Material with text and element pointing:

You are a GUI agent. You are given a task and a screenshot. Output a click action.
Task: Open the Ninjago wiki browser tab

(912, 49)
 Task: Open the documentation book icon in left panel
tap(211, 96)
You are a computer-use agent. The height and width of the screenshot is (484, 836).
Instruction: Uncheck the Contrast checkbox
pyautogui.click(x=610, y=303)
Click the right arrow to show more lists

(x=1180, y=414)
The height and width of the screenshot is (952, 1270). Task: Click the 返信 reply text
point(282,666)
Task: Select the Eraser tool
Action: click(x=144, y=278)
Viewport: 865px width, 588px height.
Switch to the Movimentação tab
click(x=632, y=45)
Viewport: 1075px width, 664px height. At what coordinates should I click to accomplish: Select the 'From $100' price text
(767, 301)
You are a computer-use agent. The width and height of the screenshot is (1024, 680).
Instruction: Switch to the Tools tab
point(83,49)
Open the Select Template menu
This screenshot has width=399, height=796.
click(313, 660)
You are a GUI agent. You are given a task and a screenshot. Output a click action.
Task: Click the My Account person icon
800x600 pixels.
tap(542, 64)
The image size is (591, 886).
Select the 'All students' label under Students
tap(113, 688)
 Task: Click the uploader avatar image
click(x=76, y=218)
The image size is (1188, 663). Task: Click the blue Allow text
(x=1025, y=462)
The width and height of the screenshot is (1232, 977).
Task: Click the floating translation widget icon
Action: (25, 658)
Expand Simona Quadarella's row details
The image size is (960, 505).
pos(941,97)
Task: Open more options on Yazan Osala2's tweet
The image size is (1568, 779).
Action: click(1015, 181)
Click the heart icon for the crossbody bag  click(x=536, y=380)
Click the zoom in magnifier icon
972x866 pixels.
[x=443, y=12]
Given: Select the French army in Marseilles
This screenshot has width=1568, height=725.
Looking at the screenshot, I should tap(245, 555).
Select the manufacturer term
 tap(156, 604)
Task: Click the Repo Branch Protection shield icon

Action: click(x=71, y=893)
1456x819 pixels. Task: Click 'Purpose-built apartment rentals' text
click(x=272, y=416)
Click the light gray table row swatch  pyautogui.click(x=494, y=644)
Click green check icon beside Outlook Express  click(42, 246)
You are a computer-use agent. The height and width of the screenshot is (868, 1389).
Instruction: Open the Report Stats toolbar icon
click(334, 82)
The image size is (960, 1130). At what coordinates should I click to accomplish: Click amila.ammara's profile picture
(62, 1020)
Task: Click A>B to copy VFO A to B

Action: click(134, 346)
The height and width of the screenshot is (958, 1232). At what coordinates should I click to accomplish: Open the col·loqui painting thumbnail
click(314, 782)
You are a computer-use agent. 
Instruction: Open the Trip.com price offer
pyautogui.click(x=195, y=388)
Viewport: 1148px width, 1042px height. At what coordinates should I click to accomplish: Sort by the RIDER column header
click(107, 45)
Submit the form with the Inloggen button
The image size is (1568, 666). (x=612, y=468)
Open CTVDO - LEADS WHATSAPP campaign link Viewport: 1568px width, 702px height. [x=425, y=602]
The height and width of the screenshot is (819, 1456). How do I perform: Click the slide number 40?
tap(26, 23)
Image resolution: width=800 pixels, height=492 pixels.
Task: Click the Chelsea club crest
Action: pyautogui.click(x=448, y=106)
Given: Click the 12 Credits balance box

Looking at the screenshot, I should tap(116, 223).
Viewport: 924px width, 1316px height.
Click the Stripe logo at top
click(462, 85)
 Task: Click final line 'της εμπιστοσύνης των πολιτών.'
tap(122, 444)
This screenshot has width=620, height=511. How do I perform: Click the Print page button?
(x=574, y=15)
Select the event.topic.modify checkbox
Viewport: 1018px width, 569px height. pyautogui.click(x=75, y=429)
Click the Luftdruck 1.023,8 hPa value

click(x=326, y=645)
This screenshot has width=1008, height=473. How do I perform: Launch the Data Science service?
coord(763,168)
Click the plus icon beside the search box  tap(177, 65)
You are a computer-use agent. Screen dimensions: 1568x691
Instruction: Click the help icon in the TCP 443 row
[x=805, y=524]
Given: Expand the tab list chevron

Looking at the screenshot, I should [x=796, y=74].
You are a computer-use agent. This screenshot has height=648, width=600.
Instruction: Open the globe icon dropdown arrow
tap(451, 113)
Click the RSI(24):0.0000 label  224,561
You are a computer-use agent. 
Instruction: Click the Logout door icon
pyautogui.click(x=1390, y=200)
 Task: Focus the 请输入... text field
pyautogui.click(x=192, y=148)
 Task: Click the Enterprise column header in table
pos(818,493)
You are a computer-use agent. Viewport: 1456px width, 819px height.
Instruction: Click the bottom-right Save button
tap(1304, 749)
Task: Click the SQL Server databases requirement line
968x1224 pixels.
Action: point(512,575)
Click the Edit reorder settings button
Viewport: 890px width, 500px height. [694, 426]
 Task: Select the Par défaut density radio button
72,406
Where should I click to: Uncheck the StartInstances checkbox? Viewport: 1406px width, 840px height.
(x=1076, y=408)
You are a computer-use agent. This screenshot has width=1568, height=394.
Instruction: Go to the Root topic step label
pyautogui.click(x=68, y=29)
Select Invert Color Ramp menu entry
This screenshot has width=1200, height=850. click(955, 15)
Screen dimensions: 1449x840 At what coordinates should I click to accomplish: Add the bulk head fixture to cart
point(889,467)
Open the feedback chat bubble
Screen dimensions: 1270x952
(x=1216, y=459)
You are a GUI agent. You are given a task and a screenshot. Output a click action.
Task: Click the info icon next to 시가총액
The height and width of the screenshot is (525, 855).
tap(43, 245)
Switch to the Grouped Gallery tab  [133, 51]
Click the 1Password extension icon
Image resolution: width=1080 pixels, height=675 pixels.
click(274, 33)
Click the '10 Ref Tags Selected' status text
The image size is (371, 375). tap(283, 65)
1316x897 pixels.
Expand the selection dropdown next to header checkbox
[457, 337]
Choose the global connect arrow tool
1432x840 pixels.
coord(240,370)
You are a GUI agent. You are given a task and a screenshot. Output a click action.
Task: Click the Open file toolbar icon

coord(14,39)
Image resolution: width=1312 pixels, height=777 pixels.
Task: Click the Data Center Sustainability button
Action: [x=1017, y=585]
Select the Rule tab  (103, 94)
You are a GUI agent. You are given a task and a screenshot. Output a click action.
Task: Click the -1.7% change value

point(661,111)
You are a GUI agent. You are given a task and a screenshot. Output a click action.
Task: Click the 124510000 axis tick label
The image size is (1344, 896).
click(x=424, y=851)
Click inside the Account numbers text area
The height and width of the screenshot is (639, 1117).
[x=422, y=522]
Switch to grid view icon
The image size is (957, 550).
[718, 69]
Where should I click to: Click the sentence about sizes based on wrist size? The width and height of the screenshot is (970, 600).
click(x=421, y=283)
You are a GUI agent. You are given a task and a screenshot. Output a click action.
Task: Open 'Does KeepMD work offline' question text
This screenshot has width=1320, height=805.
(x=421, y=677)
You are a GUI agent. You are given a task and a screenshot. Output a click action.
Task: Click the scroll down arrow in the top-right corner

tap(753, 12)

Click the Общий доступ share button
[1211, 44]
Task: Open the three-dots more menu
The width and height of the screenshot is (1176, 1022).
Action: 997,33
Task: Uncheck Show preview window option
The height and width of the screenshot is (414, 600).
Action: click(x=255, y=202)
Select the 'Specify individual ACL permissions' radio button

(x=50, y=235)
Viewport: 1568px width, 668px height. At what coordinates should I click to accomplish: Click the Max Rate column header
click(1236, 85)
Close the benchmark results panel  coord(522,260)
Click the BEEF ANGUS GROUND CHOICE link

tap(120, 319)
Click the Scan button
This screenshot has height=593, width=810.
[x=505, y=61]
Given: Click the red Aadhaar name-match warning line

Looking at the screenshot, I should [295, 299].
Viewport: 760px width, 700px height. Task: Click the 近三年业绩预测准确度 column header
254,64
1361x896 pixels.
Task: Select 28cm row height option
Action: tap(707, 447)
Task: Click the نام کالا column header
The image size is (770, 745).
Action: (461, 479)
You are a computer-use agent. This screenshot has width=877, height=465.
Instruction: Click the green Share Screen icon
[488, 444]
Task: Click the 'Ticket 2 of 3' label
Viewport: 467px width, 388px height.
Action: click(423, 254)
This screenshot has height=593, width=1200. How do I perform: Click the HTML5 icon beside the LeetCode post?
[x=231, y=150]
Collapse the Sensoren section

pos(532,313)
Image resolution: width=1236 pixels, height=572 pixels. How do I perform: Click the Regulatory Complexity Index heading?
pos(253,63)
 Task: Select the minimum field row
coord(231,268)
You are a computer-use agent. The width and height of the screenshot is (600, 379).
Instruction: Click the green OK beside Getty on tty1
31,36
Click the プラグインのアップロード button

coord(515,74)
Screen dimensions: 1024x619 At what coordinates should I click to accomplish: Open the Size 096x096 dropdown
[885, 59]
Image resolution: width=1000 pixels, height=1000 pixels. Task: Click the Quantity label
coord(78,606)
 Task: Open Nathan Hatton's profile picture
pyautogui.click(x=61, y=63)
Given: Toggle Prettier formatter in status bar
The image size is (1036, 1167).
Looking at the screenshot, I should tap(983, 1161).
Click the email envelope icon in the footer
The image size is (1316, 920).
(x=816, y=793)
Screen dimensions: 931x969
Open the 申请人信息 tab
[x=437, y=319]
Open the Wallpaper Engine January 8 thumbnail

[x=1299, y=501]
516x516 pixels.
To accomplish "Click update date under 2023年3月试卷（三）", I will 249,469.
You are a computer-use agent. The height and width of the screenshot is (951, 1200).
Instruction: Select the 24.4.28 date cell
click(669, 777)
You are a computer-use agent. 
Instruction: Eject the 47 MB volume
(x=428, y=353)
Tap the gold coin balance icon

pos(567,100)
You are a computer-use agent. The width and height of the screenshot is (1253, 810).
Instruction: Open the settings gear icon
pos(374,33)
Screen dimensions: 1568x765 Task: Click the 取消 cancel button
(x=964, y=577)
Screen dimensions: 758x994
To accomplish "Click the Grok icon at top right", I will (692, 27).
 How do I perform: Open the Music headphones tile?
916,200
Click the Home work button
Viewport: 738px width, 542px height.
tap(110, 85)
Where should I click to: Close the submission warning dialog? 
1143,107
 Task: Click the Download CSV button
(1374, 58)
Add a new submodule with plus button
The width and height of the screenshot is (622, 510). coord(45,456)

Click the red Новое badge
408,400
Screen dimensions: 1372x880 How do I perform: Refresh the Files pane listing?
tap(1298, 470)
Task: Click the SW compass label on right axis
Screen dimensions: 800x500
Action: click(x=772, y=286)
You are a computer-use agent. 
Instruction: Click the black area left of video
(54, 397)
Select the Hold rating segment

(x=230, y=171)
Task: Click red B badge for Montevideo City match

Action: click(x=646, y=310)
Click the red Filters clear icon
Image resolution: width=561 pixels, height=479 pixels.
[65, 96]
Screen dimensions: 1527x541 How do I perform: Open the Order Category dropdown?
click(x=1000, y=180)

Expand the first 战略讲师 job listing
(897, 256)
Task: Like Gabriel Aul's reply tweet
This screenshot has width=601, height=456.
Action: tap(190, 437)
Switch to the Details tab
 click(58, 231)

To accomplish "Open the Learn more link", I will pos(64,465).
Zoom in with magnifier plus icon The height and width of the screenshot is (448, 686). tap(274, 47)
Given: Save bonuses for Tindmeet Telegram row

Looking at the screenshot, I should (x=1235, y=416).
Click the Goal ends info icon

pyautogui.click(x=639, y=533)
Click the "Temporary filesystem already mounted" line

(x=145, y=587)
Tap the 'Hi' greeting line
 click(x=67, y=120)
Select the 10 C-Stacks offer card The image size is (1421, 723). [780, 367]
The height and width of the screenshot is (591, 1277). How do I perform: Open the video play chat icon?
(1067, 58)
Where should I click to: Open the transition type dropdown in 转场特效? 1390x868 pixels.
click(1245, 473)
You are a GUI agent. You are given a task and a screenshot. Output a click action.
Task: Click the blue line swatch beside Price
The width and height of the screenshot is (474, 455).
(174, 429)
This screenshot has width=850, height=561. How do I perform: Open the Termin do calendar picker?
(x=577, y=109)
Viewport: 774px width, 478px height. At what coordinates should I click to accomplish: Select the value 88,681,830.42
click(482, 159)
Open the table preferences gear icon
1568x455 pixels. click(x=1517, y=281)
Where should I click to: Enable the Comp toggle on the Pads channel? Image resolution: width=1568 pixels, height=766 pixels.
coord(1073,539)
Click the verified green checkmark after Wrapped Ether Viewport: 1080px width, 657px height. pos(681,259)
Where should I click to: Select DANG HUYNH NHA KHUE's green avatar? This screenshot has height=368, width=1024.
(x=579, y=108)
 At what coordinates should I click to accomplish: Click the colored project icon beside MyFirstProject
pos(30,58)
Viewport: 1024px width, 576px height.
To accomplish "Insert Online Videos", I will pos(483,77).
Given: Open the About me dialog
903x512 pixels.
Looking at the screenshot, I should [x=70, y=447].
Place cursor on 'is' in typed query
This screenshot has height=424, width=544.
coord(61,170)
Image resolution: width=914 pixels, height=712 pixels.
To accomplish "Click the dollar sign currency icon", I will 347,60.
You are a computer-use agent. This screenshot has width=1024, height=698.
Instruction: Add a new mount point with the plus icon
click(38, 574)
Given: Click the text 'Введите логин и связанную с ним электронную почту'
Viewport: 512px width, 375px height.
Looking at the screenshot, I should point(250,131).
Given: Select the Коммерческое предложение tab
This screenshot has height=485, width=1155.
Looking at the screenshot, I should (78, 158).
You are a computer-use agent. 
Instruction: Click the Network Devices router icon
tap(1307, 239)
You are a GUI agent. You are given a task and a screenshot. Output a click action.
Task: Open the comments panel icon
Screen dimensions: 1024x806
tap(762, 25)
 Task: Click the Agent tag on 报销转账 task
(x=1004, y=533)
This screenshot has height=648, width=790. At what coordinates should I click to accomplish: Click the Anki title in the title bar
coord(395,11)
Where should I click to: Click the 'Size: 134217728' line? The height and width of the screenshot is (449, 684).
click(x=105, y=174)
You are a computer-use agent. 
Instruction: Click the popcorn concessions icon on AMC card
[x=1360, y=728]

* Prompt:
Print the material from its beginning through the line that contains "pos(941,97)", reproducing each line without changes and including both the first line and that final one.

* Expected answer:
You are a GUI agent. You are given a task and a screenshot. Output a click action.
Task: Open the Ninjago wiki browser tab

(912, 49)
 Task: Open the documentation book icon in left panel
tap(211, 96)
You are a computer-use agent. The height and width of the screenshot is (484, 836).
Instruction: Uncheck the Contrast checkbox
pyautogui.click(x=610, y=303)
Click the right arrow to show more lists

(x=1180, y=414)
The height and width of the screenshot is (952, 1270). Task: Click the 返信 reply text
point(282,666)
Task: Select the Eraser tool
Action: click(x=144, y=278)
Viewport: 865px width, 588px height.
Switch to the Movimentação tab
click(x=632, y=45)
Viewport: 1075px width, 664px height. At what coordinates should I click to accomplish: Select the 'From $100' price text
(767, 301)
You are a computer-use agent. The width and height of the screenshot is (1024, 680).
Instruction: Switch to the Tools tab
point(83,49)
Open the Select Template menu
This screenshot has width=399, height=796.
click(313, 660)
You are a GUI agent. You are given a task and a screenshot. Output a click action.
Task: Click the My Account person icon
800x600 pixels.
tap(542, 64)
The image size is (591, 886).
Select the 'All students' label under Students
tap(113, 688)
 Task: Click the uploader avatar image
click(x=76, y=218)
The image size is (1188, 663). Task: Click the blue Allow text
(x=1025, y=462)
The width and height of the screenshot is (1232, 977).
Task: Click the floating translation widget icon
Action: (25, 658)
Expand Simona Quadarella's row details
The image size is (960, 505).
pos(941,97)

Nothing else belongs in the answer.